Gabriela Gutiérrez has chosen the middle way. She started out as a painter but life and the workshop always created mechanisms for investigating new processes to decipher fragility. This exhibition is the result of a two-fold aim: The first was working with drawings, imaginary maps made from animal skins and intervened paintings. The second is derived from an intense exploration of the use of hair on different supports. The artist has chosen the latter material as a means of conducting her energy.

Let us begin with the most intimate yet strongest moment: Great Animal is a new world map in uncharted territory. Midway between painting, sculpture, viscera split open, a sacred veil, a sacrificial offering, the work denies any possible identification with what it is. It both attracts and repels us. It takes us back to two difficult moments: how close we are to the caves where we produced drawings thousands of years ago and the not-too-distant guttural future towards which we are galloping at a furious pace. The piece is the black smoke mirror of Tezcatlipoca, in which we can see each other and take shelter.

Gabriela Gutiérrez dares to suggest that it is in the fragility of the material and the artistic discourse that we will find the strength to deal with new questions. Let us look again at this sculpture, a piece of atonement: Draped in hair it is disturbing. Motherly, everyday clothing that becomes an oblation when it brings together this hair. The image of Coatlicue we see in museums is terrifying because it is the archetype that is repeated over and over again in the images of other goddesses. Many works suggest a primitive, scorching eroticism where the only protection are these hanks of hair for resisting the weather.

* Information provided:
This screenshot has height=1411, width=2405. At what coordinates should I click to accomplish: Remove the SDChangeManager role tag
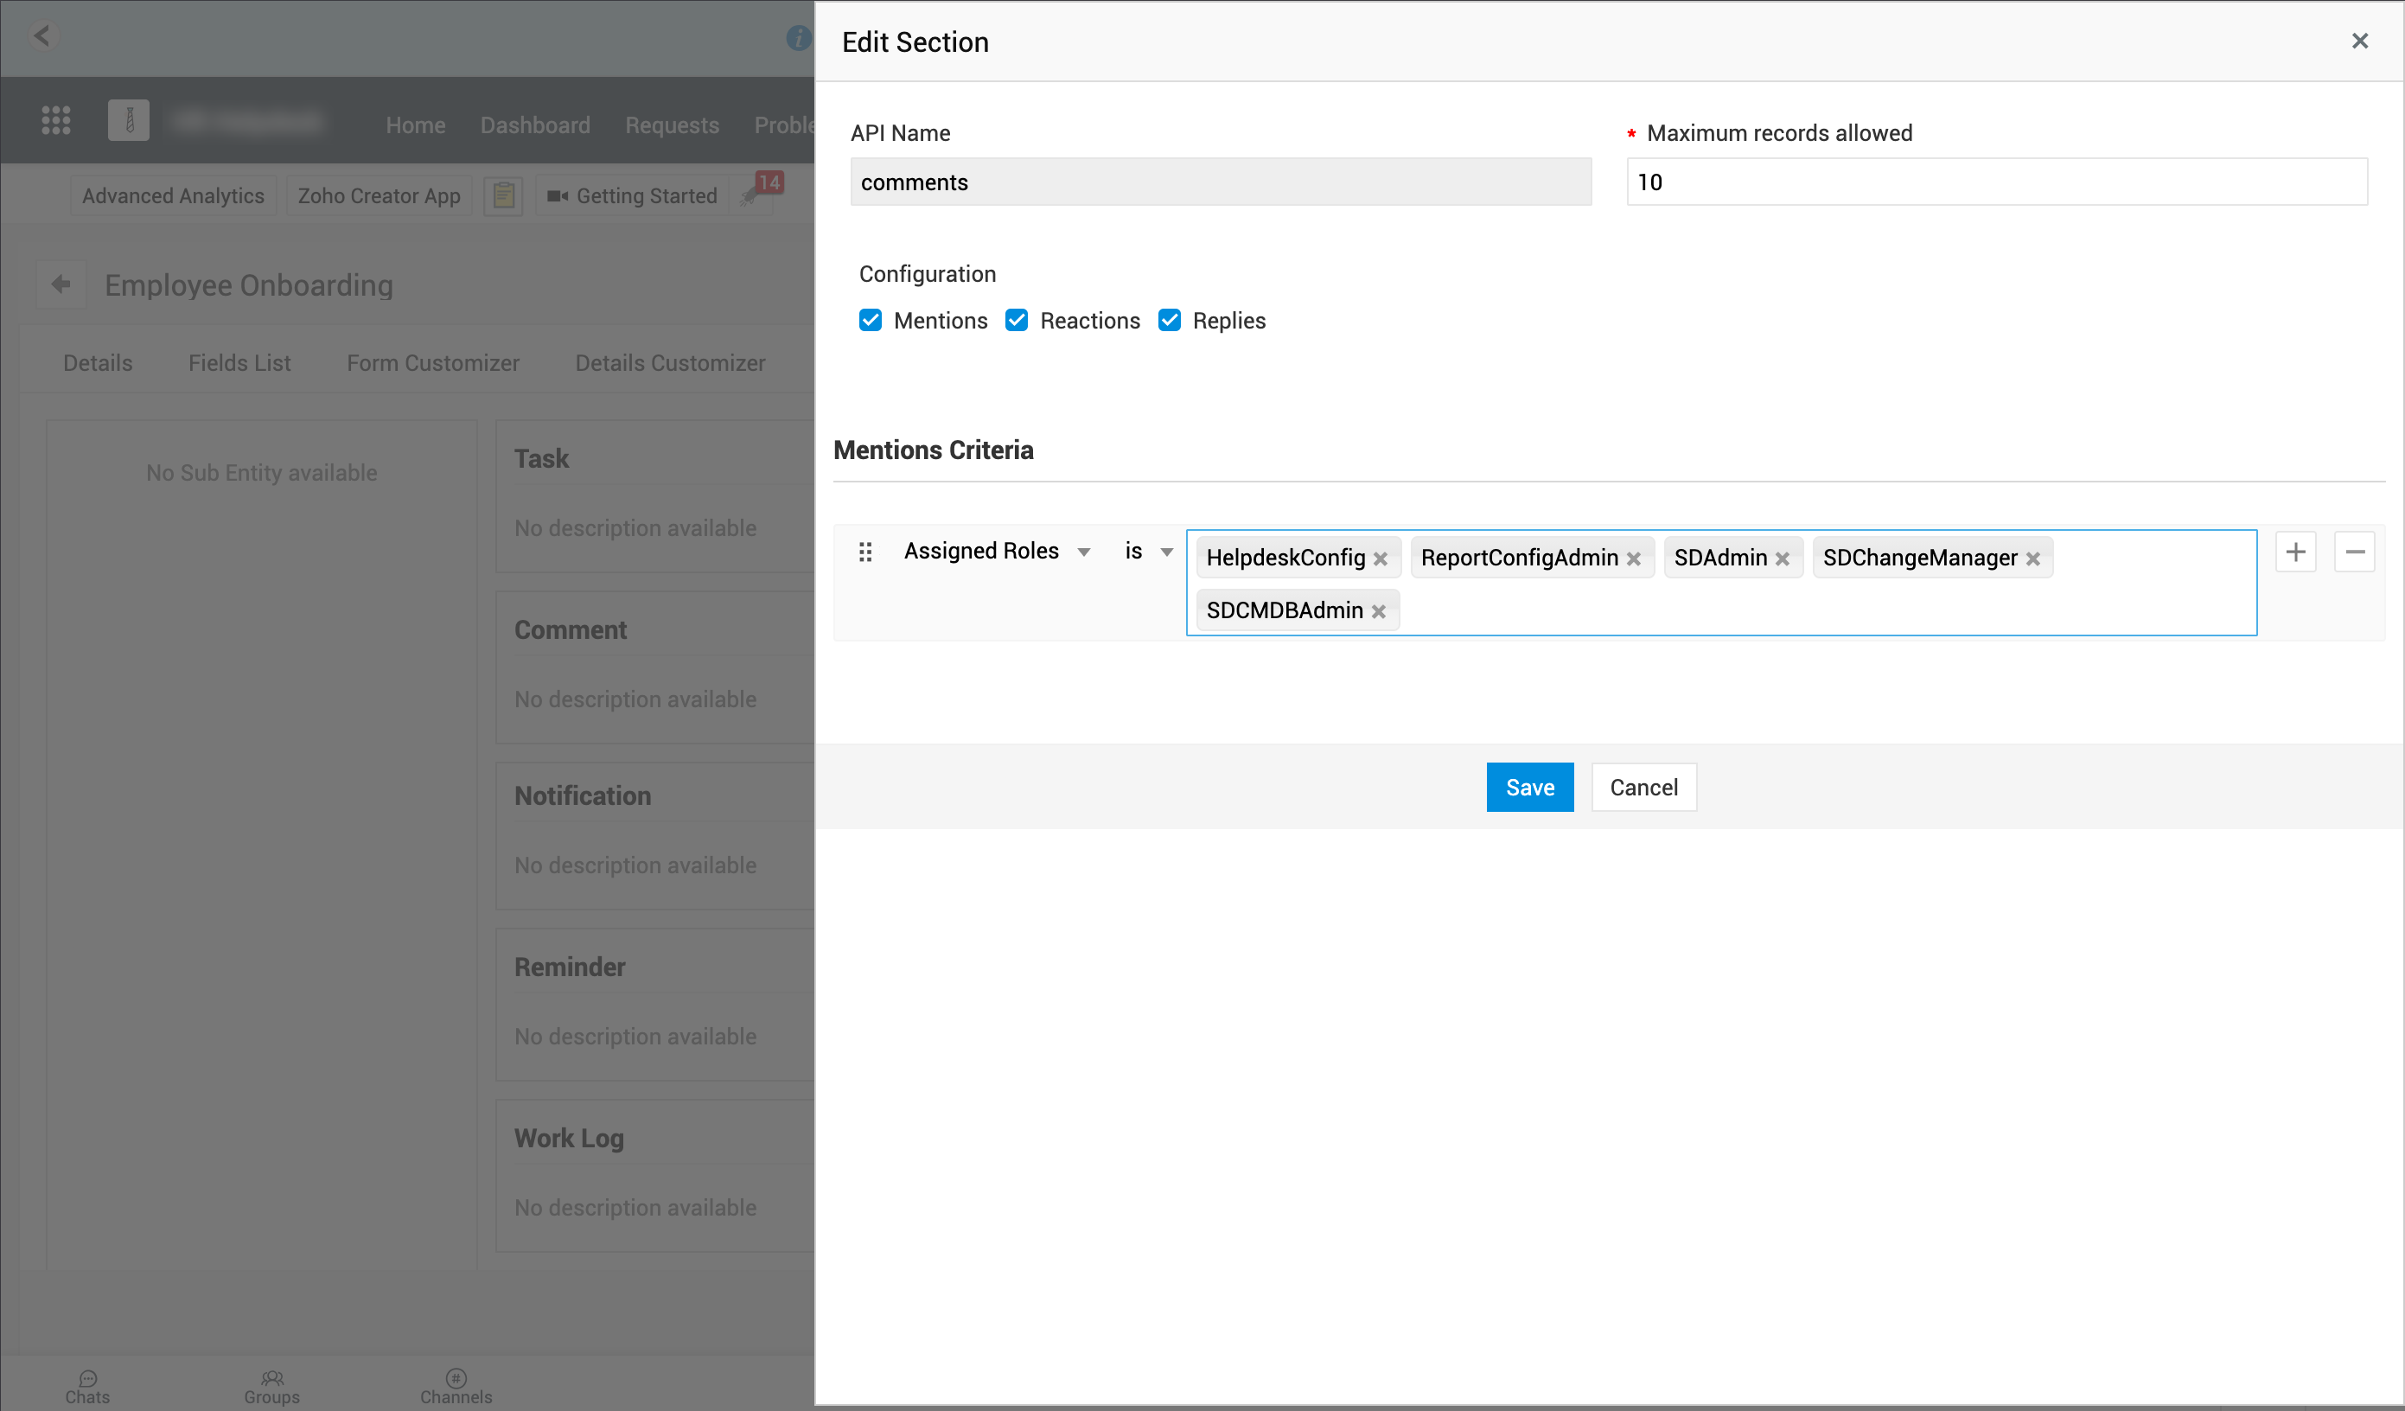2033,559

* Job 1: Condense the paragraph of the exhibition text that begins "Gabriela Gutiérrez has chosen the middle way" into a shorter version that keeps its main facts.
* Job 2: Reproduce the passage of the exhibition text between "Gabriela Gutiérrez has" and "conducting her energy.", inclusive, word for word.

* Expected output 1: Gabriela Gutiérrez, who began as a painter, has chosen the middle way. Life and the workshop led her to investigate new processes to decipher fragility. The exhibition has a two-fold aim. The first is work with drawings, imaginary maps made from animal skins, and intervened paintings. The second is an intense exploration of hair on different supports, the material she uses to conduct her energy.

* Expected output 2:
Gabriela Gutiérrez has chosen the middle way. She started out as a painter but life and the workshop always created mechanisms for investigating new processes to decipher fragility. This exhibition is the result of a two-fold aim: The first was working with drawings, imaginary maps made from animal skins and intervened paintings. The second is derived from an intense exploration of the use of hair on different supports. The artist has chosen the latter material as a means of conducting her energy.